Tobias Eckrich; Kerstin Blum; Ivan Milenkovic; Jutta Engel

doi:10.3389/fnmol.2018.00264

Fast Ca²⁺ Transients of Inner Hair Cells Arise Coupled and Uncoupled to Ca²⁺ Waves of Inner Supporting Cells in the Developing Mouse Cochlea

Front Mol Neurosci. 2018 Jul 30:11:264. doi: 10.3389/fnmol.2018.00264. eCollection 2018.

Authors

Tobias Eckrich¹, Kerstin Blum¹, Ivan Milenkovic², Jutta Engel¹

Affiliations

¹ Department of Biophysics, Center for Integrative Physiology and Molecular Medicine (CIPMM), Saarland University, School of Medicine, Homburg, Germany.
² Carl-Ludwig-Institute for Physiology, Faculty of Medicine, University of Leipzig, Leipzig, Germany.

Abstract

Before the onset of hearing, which occurs around postnatal day 12 (P12) in mice, inner hair cells (IHCs) of the immature cochlea generate sound-independent Ca²⁺ action potentials (APs), which stimulate the auditory pathway and guide maturation of neuronal circuits. During these early postnatal days, intercellular propagating Ca²⁺ waves elicited by ATP-induced ATP release are found in inner supporting cells (ISCs). It is debated whether IHCs are able to fire Ca²⁺ APs independently or require a trigger by an ISC Ca²⁺ wave. To identify the Ca²⁺ transients of IHCs underlying Ca²⁺ APs and to analyze their dependence on ISC Ca²⁺ waves, we performed fast Ca²⁺ imaging of Fluo-8 AM-loaded organs of Corti at P4/P5. Fast Ca²⁺ transients (fCaTs) generated by IHCs were simultaneously imaged with Ca²⁺ waves in ISCs. ISC Ca²⁺ waves frequently evoked bursts consisting of >5 fCaTs in multiple adjacent IHCs. Although Ca²⁺ elevations of small amplitude appeared to be triggered by ISC Ca²⁺ waves in IHCs of Ca_v1.3 knockout mice we never observed fCaTs, indicating their requirement for Ca²⁺ influx through Ca_v1.3 channels. The Ca²⁺ wave-triggered Ca²⁺ upstroke in wildtype IHCs occurred 0.52 ± 0.27 s later than the rise of the Ca²⁺ signal in the adjacent ISCs. In comparison, superfusion of 1 μM ATP elicited bursts of fCaTs in IHCs starting 0.99 ± 0.34 s prior to Ca²⁺ elevations in adjacent ISCs.
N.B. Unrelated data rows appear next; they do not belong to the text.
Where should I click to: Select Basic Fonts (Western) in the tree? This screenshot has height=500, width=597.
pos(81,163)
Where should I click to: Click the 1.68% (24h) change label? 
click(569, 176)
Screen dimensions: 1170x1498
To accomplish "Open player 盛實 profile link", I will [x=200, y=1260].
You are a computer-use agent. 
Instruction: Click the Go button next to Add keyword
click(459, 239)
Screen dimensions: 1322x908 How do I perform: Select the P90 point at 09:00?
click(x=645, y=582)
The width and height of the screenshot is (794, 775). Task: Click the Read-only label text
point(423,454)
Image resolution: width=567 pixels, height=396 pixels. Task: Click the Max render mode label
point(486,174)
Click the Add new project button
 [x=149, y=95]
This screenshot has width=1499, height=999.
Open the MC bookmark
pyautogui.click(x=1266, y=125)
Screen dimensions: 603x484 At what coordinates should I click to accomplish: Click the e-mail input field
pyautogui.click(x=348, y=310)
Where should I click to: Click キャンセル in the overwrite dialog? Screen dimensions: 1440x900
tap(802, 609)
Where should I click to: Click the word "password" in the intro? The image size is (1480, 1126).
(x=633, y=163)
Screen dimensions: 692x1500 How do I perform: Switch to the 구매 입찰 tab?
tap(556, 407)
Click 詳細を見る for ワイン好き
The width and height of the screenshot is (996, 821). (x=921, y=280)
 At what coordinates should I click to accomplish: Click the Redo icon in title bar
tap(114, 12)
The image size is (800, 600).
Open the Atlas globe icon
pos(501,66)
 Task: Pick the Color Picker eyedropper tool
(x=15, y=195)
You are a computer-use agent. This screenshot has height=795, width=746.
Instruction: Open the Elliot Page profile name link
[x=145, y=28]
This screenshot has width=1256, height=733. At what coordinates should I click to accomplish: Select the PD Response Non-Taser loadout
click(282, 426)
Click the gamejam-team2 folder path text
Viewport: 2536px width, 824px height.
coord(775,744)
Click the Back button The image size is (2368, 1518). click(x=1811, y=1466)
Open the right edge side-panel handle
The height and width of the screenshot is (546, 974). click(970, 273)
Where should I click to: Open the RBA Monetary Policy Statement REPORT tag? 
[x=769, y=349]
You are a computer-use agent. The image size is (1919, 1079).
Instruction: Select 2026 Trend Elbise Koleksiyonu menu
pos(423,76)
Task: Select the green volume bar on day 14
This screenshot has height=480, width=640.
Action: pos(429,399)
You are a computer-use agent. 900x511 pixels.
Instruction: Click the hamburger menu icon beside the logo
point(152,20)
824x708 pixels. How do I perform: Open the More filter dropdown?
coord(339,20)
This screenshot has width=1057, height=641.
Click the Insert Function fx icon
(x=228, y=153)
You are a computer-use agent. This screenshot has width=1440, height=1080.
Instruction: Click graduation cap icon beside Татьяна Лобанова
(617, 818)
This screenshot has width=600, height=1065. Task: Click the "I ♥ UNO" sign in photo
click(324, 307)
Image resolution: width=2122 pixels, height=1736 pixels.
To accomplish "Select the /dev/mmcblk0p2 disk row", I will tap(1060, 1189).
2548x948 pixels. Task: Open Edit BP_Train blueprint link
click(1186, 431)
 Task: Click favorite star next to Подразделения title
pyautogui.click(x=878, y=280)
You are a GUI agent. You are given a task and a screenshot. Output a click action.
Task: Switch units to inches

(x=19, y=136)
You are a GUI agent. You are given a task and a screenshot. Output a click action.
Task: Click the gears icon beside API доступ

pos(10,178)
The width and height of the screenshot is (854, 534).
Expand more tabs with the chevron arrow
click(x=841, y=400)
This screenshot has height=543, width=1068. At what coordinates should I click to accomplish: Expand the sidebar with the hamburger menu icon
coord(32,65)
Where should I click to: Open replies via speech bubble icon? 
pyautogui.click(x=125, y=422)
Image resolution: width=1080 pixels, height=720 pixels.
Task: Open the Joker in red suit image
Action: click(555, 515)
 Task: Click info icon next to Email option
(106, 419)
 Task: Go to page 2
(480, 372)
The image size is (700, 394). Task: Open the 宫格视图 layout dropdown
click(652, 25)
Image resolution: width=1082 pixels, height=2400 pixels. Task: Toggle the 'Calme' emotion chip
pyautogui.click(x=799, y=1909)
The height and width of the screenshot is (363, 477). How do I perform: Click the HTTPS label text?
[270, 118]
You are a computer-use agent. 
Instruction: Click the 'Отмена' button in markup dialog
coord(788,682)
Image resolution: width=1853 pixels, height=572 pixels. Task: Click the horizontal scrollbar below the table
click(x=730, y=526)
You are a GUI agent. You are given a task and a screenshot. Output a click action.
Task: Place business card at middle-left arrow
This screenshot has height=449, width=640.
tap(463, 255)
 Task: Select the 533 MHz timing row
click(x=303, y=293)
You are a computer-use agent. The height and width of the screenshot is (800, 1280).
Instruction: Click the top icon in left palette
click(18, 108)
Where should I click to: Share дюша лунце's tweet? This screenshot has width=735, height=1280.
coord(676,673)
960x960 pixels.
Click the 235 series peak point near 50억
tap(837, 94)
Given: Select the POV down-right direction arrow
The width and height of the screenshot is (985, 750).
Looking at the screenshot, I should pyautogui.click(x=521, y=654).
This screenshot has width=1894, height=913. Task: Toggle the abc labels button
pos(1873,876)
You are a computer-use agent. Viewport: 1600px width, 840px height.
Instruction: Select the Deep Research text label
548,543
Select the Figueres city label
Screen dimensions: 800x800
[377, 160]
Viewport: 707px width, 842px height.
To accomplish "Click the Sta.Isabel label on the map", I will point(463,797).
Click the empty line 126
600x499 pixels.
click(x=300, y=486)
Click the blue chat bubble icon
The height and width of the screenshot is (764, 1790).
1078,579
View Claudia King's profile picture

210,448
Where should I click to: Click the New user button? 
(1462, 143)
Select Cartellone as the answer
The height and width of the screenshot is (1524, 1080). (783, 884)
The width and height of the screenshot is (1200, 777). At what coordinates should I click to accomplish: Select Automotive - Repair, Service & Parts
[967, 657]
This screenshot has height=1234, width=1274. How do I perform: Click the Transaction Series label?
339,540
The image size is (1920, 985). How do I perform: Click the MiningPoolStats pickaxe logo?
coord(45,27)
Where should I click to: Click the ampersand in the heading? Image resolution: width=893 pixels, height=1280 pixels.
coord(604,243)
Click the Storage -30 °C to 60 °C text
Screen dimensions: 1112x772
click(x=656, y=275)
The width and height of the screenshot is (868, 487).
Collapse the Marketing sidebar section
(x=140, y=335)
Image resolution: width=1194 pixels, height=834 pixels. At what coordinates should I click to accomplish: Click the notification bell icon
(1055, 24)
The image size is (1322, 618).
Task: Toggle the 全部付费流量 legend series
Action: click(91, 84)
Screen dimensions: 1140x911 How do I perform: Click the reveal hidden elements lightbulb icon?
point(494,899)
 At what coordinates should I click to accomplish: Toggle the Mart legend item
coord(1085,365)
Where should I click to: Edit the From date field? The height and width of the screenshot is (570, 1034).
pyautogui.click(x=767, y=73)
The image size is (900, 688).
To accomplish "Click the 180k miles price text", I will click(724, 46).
PPADS irreversibly abolished Ca²⁺ waves in ISCs and reversibly reduced fCaTs in IHCs indicating differential involvement of P2 receptors. IHC and ISC Ca²⁺ signals were however unaltered in P2X2R/P2X3R double knockout or in P2X7R knockout mice. Together, our data revealed a fairly similar occurrence of fCaTs within a burst (56.5%) compared with 43.5% as isolated single fCaTs or in groups of 2-5 fCaTs (minibursts). We provide evidence that IHCs autonomously generate single fCaTs and minibursts whereas bursts synchronized between neighboring IHCs were mostly triggered by ISC Ca²⁺ waves. Neonatal IHCs thus spontaneously generate electrical and Ca²⁺ activity, which is enhanced and largely synchronized by activity of ISCs of Kölliker's organ indicating two sources of spontaneous activity in the developing auditory system.

Keywords: Ca2+ wave; CaV1.3; cochlea; development; inner hair cell; spontaneous activity.